En réponse, Sherman qualifie les fondements conceptuels de mon point de vue « d'éminemment sensés » et estime qu'un caucus du Congrès serait « vraiment le bienvenu » et tomberait « à point nommé. » Après les félicitations, Sherman passe aux avertissements en contestant mon point de vue sur cinq éléments :

Martin Sherman

En quoi consiste la victoire ? Sherman pose 13 questions pertinentes sur la nature de la victoire (exemple : Combien de victimes palestiniennes Israël doit-il occasionner pour obtenir la victoire ?). Ma réponse : Ces questions sont certes fondées et utiles mais mon objectif est de modifier les principes de la politique américaine et non d'élaborer une tactique pour Israël. Il est trop tôt pour traiter des détails évoqués par Sherman. Par ailleurs, je suis un analyste de la politique étrangère américaine, pas un colonel de l'armée israélienne.

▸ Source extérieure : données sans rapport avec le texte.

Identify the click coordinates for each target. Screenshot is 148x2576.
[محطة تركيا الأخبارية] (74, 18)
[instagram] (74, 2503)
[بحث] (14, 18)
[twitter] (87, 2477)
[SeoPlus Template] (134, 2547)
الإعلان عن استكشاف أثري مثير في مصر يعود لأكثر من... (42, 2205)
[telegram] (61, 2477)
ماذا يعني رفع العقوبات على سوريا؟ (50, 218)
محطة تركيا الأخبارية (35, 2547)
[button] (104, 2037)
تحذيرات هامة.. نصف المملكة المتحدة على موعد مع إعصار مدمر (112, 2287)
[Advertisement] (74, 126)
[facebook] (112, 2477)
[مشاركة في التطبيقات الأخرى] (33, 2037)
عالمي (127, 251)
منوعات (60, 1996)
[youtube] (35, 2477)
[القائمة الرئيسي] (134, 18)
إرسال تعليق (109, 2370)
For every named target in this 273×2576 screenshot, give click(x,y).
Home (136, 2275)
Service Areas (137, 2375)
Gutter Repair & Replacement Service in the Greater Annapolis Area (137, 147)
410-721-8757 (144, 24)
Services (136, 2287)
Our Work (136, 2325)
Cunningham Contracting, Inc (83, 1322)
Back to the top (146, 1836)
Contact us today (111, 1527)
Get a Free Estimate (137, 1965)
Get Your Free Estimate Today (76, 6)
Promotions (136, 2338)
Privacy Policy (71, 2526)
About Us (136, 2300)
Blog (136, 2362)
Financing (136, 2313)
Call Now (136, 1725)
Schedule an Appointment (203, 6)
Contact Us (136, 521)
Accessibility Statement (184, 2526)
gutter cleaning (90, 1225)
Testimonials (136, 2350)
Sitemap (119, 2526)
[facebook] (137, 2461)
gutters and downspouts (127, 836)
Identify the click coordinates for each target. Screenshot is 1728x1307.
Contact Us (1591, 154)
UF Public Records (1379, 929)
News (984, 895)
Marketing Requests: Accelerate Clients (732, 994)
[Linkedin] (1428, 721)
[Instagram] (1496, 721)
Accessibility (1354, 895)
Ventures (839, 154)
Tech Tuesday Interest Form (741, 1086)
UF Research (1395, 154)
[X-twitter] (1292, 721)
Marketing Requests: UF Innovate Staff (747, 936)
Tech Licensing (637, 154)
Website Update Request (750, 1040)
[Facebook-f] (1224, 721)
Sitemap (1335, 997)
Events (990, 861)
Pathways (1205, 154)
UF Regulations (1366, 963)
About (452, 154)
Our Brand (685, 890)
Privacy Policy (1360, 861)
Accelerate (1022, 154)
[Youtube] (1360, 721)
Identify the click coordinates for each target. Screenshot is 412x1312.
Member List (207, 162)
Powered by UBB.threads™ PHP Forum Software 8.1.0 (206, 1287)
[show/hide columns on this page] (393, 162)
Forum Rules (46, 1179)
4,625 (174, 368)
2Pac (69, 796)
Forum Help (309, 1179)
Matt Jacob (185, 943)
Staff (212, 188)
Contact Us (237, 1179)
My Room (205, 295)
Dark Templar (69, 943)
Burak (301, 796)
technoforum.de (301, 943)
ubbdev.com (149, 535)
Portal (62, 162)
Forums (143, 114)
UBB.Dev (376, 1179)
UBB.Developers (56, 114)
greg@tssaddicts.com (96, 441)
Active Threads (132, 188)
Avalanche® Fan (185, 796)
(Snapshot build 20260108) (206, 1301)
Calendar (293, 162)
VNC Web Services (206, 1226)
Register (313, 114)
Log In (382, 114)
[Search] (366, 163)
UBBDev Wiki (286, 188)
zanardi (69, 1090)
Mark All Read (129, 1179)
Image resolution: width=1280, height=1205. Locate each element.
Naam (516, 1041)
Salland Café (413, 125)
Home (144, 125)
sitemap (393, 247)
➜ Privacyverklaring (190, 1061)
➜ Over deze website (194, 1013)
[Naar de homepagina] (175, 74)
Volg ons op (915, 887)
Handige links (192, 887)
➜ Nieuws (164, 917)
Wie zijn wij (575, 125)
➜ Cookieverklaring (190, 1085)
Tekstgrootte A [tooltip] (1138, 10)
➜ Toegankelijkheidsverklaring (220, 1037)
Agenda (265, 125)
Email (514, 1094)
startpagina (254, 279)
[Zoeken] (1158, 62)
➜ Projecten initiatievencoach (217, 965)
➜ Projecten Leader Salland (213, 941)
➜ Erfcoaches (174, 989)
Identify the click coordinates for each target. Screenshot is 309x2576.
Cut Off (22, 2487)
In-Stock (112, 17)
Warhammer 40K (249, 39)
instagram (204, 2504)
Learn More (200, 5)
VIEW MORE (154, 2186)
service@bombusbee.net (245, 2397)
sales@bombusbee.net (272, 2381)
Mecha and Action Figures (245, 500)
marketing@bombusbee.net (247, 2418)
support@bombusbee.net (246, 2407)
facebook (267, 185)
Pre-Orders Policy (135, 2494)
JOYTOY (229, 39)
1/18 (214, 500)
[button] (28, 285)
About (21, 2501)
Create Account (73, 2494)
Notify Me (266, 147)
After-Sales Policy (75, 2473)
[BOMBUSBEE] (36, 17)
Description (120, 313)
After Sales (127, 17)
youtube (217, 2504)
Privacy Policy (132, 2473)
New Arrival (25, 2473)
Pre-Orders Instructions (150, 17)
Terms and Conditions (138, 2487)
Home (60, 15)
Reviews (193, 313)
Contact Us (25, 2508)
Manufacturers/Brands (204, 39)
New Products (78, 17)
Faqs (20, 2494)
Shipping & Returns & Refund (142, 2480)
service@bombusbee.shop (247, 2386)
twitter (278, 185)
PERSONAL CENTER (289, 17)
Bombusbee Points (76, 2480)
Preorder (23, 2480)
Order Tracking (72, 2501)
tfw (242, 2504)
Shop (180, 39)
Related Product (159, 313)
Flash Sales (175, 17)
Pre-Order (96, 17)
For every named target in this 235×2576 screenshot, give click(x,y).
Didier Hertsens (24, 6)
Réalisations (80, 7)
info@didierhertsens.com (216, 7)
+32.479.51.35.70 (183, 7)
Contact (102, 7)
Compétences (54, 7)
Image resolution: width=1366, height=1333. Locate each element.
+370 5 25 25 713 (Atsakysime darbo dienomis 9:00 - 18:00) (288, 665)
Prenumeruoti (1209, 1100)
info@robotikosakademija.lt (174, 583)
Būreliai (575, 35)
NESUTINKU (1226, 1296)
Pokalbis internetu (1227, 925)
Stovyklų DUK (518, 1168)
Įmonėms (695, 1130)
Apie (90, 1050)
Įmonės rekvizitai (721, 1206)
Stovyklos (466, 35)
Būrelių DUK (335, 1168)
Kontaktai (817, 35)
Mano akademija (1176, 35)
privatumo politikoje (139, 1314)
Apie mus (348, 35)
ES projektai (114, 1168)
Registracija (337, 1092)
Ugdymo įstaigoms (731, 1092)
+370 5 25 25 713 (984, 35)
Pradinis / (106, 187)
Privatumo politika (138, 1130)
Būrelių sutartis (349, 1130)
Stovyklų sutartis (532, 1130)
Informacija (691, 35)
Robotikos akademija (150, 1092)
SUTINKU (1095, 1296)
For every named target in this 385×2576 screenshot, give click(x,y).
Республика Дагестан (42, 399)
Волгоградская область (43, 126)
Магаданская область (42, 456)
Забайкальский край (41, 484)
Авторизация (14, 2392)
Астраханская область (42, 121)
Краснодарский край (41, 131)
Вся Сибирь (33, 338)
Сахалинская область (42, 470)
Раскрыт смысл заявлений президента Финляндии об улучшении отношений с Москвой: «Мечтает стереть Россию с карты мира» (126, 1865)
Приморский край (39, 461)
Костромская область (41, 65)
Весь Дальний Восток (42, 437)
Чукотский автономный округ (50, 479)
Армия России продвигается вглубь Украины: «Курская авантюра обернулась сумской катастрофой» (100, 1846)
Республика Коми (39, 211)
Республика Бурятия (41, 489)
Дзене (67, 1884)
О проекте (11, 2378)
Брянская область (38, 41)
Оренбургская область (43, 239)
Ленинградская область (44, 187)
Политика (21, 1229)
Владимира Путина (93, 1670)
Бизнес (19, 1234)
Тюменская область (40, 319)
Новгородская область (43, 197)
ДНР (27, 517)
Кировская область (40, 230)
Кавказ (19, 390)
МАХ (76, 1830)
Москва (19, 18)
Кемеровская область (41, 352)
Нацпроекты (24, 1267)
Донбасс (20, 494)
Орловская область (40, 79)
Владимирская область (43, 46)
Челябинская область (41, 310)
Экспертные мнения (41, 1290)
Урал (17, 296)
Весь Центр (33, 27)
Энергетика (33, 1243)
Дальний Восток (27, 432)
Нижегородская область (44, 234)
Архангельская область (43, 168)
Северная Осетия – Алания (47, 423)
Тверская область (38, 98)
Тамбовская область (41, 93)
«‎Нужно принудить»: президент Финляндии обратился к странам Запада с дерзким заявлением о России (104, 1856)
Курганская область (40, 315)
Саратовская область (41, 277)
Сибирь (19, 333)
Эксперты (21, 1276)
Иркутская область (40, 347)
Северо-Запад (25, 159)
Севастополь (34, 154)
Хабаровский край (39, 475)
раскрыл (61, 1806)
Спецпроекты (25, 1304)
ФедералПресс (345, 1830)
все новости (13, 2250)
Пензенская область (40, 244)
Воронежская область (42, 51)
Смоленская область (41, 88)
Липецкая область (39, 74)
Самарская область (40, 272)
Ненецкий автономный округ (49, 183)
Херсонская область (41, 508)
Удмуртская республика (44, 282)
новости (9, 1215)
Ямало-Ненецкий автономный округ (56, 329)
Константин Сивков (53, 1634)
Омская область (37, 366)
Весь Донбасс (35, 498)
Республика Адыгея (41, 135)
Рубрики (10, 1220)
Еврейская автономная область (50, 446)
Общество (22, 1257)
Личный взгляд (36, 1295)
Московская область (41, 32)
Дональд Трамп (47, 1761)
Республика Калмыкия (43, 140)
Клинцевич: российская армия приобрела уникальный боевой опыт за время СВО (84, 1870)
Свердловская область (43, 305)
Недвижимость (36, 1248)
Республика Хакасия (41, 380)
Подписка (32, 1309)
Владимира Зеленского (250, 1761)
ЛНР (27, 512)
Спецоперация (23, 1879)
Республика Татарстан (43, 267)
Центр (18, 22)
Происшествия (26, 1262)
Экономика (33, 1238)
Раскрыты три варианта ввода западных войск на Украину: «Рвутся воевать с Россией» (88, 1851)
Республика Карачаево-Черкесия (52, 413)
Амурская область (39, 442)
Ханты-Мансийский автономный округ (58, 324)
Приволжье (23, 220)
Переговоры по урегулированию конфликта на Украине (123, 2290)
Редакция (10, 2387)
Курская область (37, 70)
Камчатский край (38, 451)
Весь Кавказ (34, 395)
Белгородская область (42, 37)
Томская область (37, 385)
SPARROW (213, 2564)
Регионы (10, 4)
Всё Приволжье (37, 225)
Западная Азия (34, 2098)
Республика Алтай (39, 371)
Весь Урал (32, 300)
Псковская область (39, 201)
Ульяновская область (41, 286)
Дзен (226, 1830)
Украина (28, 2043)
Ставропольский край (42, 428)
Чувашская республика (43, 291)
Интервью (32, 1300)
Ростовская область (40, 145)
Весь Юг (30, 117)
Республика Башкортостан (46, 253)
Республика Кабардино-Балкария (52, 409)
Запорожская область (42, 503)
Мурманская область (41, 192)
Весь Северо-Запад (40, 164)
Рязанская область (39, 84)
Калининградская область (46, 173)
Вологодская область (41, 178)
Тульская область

Les antisionistes sont partout. Sherman observe que le Moyen-Orient étant rempli d'ennemis de l'État juif, il est plus difficile de convaincre les Palestiniens que la partie est terminée, qu'Israël est là pour durer et que leur camp a perdu. Ma réponse : Il est vrai que vivre au beau milieu d'un océan d'antisionisme rend la tâche d'Israël plus ardue mais lorsque les Palestiniens finiront par abandonner la lutte contre Israël, leur centralité dans le conflit conduira à un affaiblissement de l'antisionisme depuis le Maroc jusqu'à l'Indonésie et de Molenbeek à Dearborn. De toute évidence, ce changement ne sera pas instantané mais le fait de s'afficher comme plus catholique que le pape est de plus en plus difficile à tenir au fil du temps. Une défaite palestinienne marquera le début de la fin d'une guerre plus large des Arabes et des musulmans contre Israël.

Surtout pas de Palestine. Parce qu'il voit l'empressement d'un État palestinien à miner la victoire d'Israël, Sherman souhaite voir les dirigeants israéliens déclarer leur rejet définitif de la « Palestine ». Ma réponse : L'attrait suscité par la création d'un État au lendemain du conflit offre au contraire des avantages aux deux parties. Les Israéliens seront libres de décider sur des sujets qui dérangent et les Palestiniens auront une raison de bien se conduire.

Le « paradigme humanitaire » représente l'alternative à la victoire proposée par Sherman. Cela consiste en deux étapes : 1) La fin, pour le gouvernement israélien, de la reconnaissance des régimes palestiniens jumeaux ainsi que des relations commerciales et des aides (eau, électricité, carburant, services postaux, communications, aménagements portuaires, collectes ou versements d'impôts), une fin suivie par 2) une offre israélienne d'argent aux Palestiniens, suffisante pour les convaincre de partir volontairement pour trouver « une vie meilleure et plus sûre ailleurs » dans le monde. Ma réponse : En raison du nationalisme exacerbé, d'une pression sociale plus forte encore ainsi que de probables menaces de violence, je doute fortement que cette option trouve un nombre significatif d'adhérents mais cela vaut certainement la peine d'essayer.

Combattre le « récit palestinien ». Sherman observe l'acceptation largement répandue sur le plan international de la ligne anti-israélienne et relève l'incapacité d'Israël à faire entendre son propre message sur son renouveau et ses actions. Pour une défense effective de la cause du sionisme Sherman appelle dès lors à y consacrer un budget annuel d'un milliard de dollars. Ma réponse : C'est une bonne idée. Le nouvel Abba Eban va peut-être arriver.

Harry Truman (à gauche), Abba Eban (au centre) et David Ben Gourion en 1951.

En résumé, Sherman et moi ne sommes en désaccord direct que sur un seul point – l'acceptation par Israël de la possibilité d'un État palestinien. À part cela, les divergences sont une question de timing, de nuances et d'accents. Je suis encouragé par le fait de voir que nous sommes d'accord sur tant de points et j'aspire à une collaboration qui permettra la poursuite d'un objectif devenu nécessaire : la victoire d'Israël.